The problem: Give the data below as a two-column CSV with the headers input and output, one row for each text and its answer. Put each field in double quotes, replace line breaks with spaces, and leave out the pictures.

Available records:
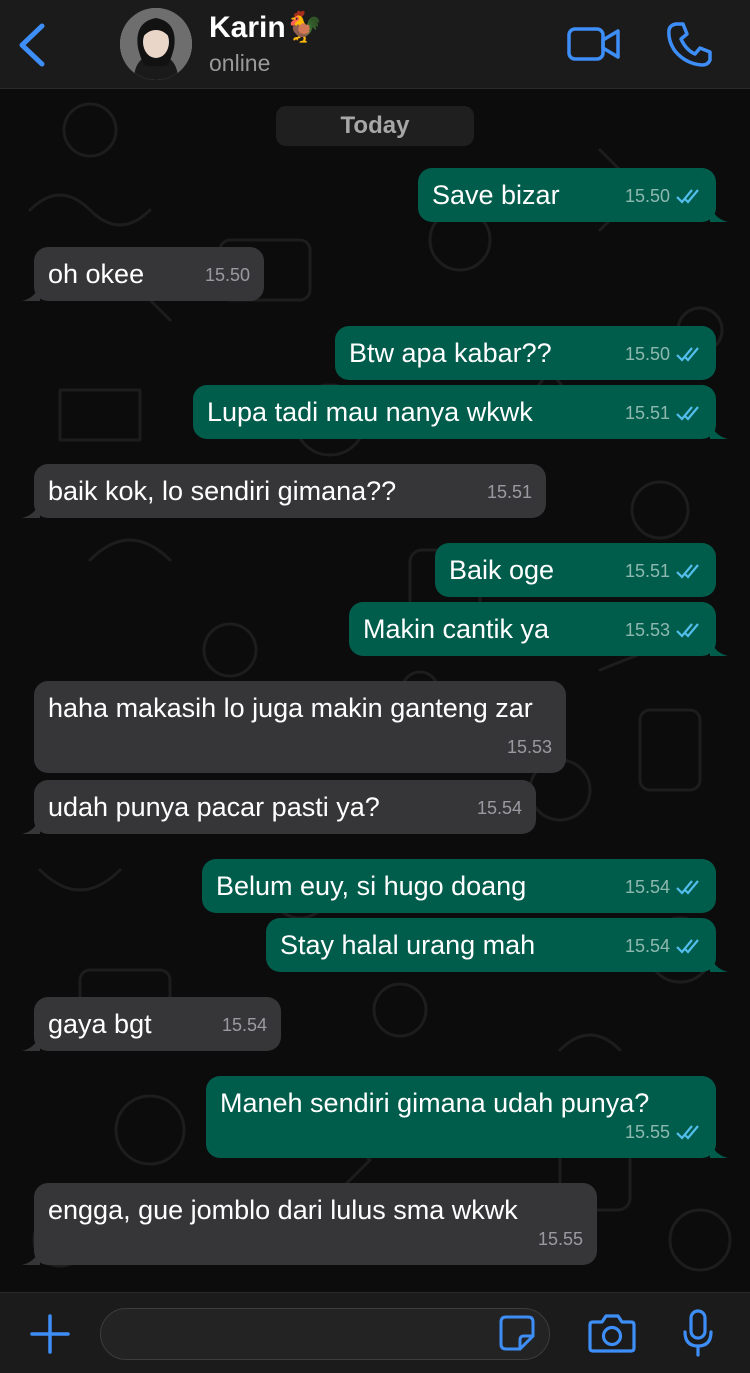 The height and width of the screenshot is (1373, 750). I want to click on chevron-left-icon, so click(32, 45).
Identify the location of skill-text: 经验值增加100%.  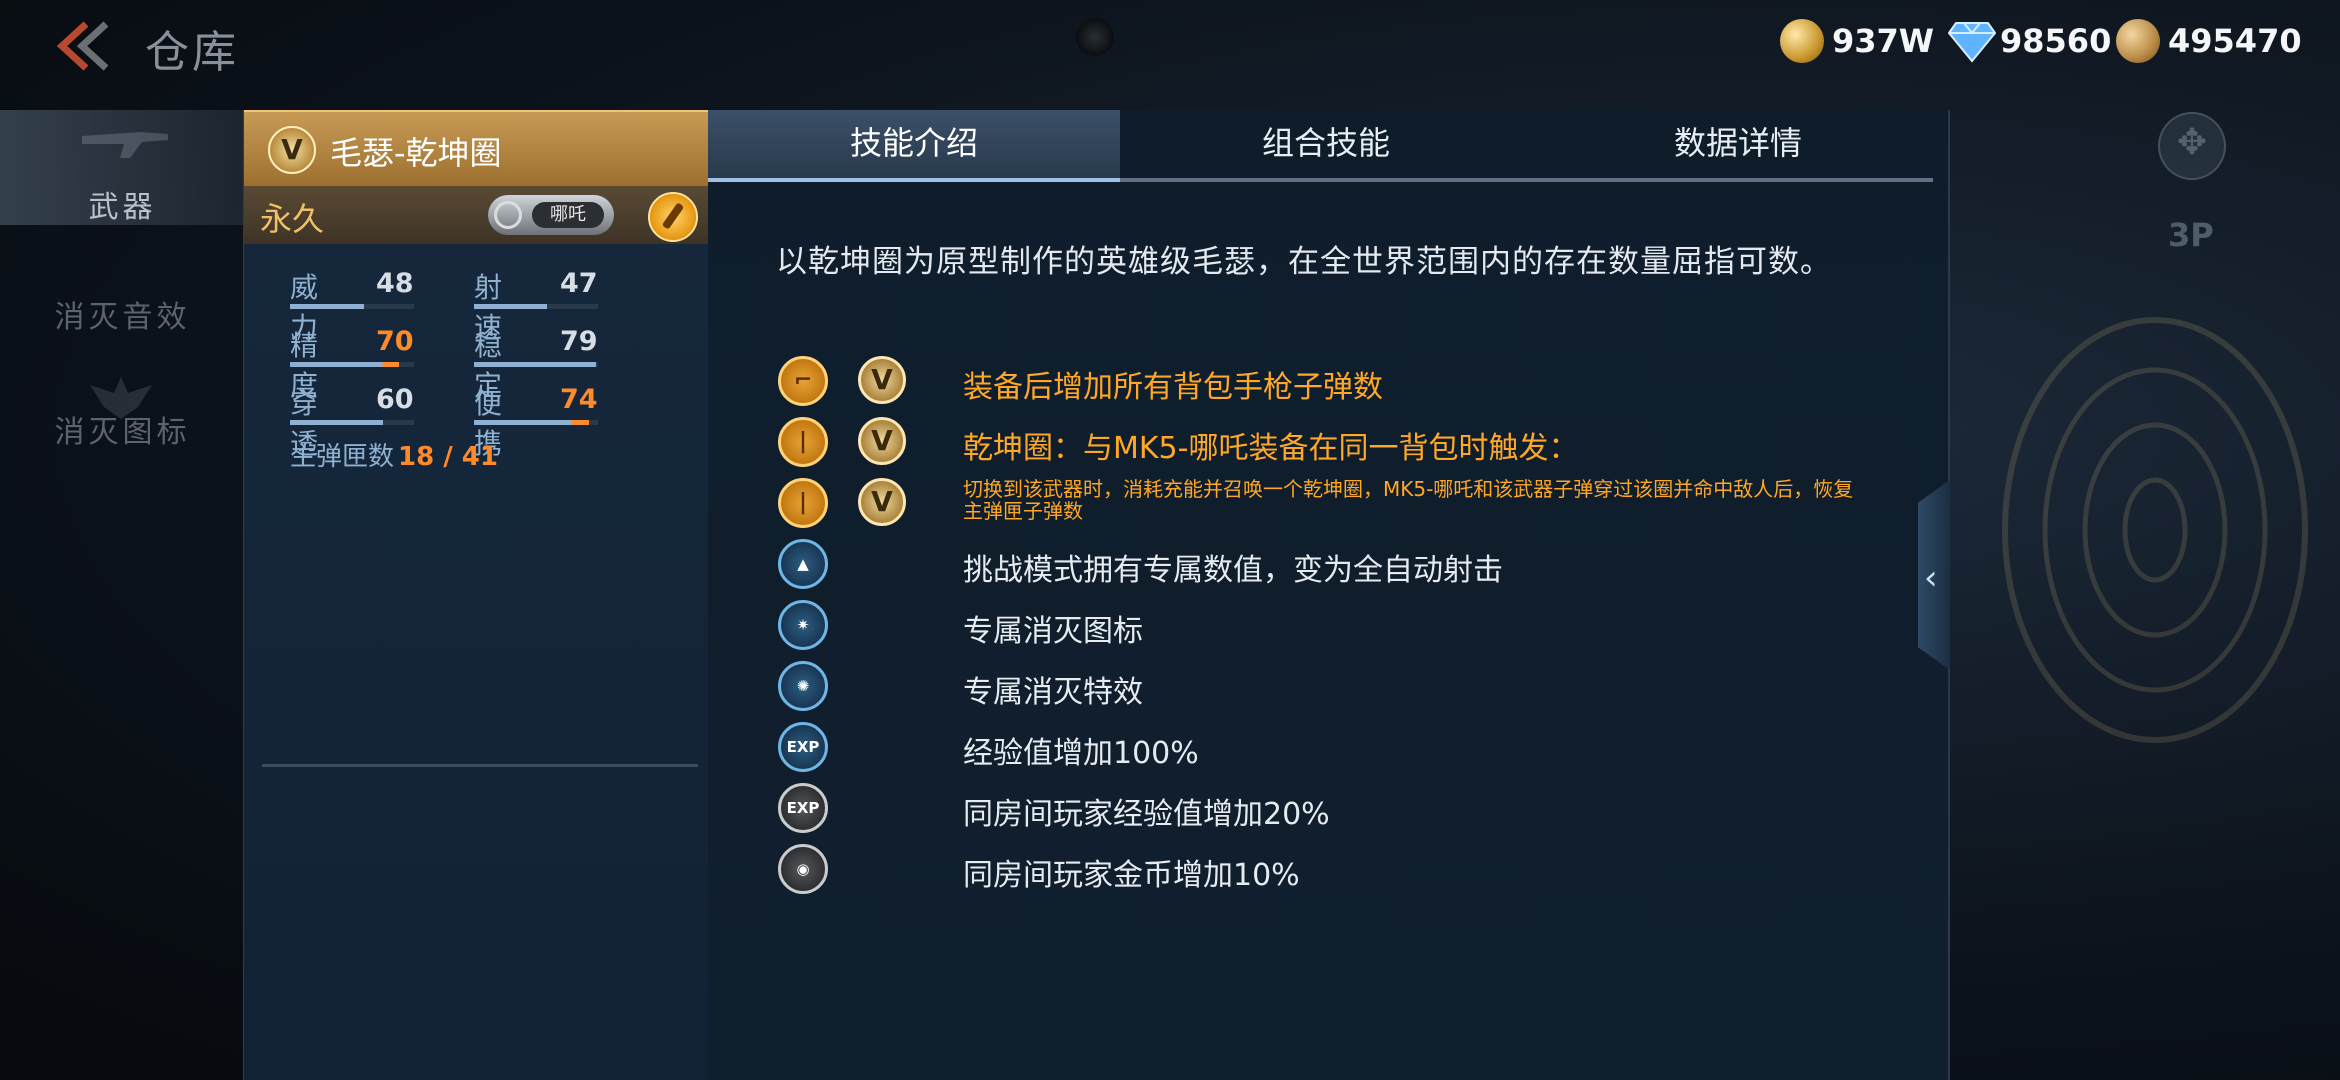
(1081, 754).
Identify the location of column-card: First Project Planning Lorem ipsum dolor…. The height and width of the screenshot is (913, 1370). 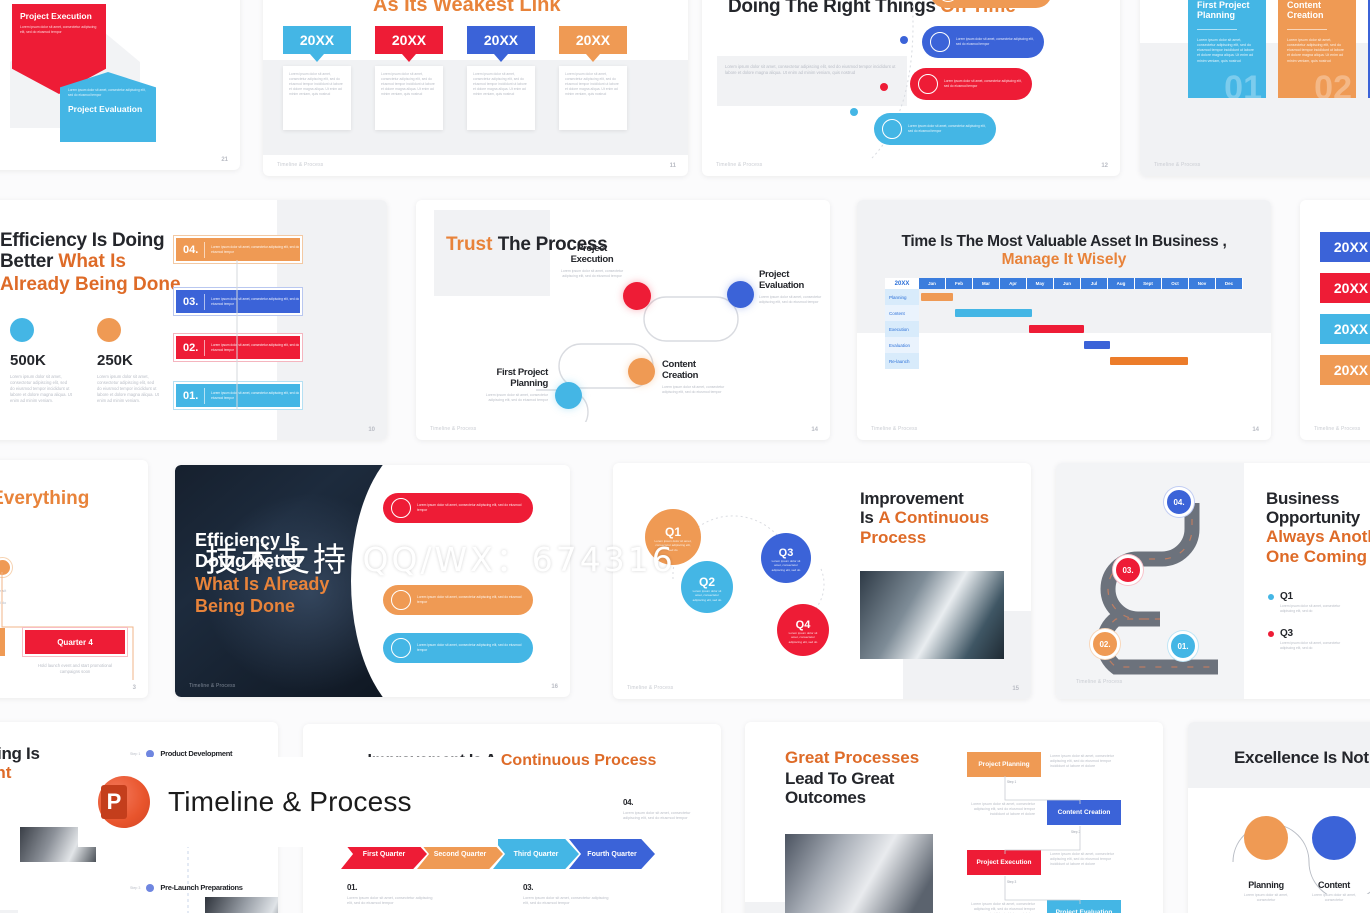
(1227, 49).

Result:
input,output
"","The height and width of the screenshot is (1373, 750). I want to click on chevron-left-icon, so click(32, 45)."
"Identify the location of skill-text: 经验值增加100%.","(1081, 754)."
"Identify the location of column-card: First Project Planning Lorem ipsum dolor…. The height and width of the screenshot is (913, 1370).","(1227, 49)."